Learn something new everyday on allnurses :p

It is up to the state on who can pronounce a patient. This will vary. In some, the police can make a determination of death, paramedics in many states can.

The nursing home normally doesn't have a physican in house most of the time.

But it is the state that makes the final determination as to what they will and will not accept.

When we have a DNR patient die at our LTC, we call MD & coroner. Coroner takes the time we found pt. unresponsive, "heartbeat, resp and BP unobtainable...." We "aren't" declaring death, but.....we are pretty much believed.

If patient is Hospice, the Hospice takes over.

Have had to call when my aunt died several years ago...:crying2: ...the TOD was exactly what I called it at!!

I work in LTC, and tonight in fact I had a hospice death. Normally, the family will call us to the room and say " I think mom is gone", and then I will go assess and determine, if soandso is in fact gone. Family members can often be wrong, if they have no knowledge of apnea, ect..

so here in Iowa in LTC, us nurses, even us LPN's, call TOD. It gets charted as vital signs ceased, no BP, Resp, or AP. And we then call hospice, or the doc on call if needed to inform themn and get the okay for release of body.

JoBug

RN's declare death in our facility. The time of death recorded is usually the time that the charge nurse assesses the resident to be without vital signs if the RN isn't on premises. If the RN is in the facility, then the time of death is recorded as the time that she assessed the resident to be without vital signs.

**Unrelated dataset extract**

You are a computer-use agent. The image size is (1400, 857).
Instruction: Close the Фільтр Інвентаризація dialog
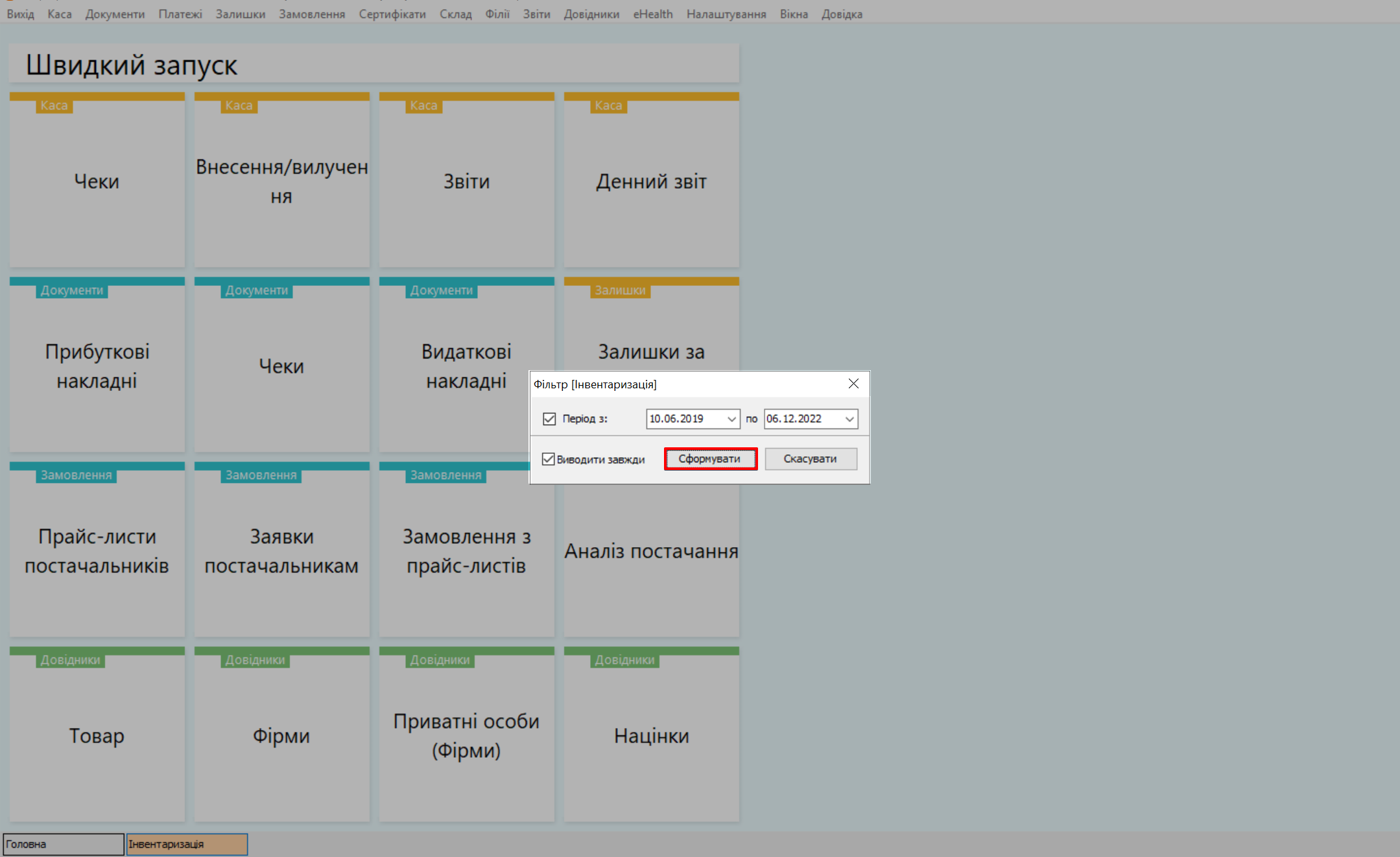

Specializes in Med-Surg, OB/GYN, L/D, NBN.

when we walk in and find a pt unresponsive, then we check for vital signs. if none, we chart "walked into room, pt lying on bed, no resps found, pulse and bp unobtainable, family in room/family not in room", etc. then, we go call the patient's personal doctor...he/she will either tell us they will be coming or they want us to call the er doc on call and have them come up and pronounce. the doctor, whenever they get there, writes the tod.

Specializes in LTC, ER, ICU, Psych, Med-surg...etc....

In Virginia only an RN can "pronounce".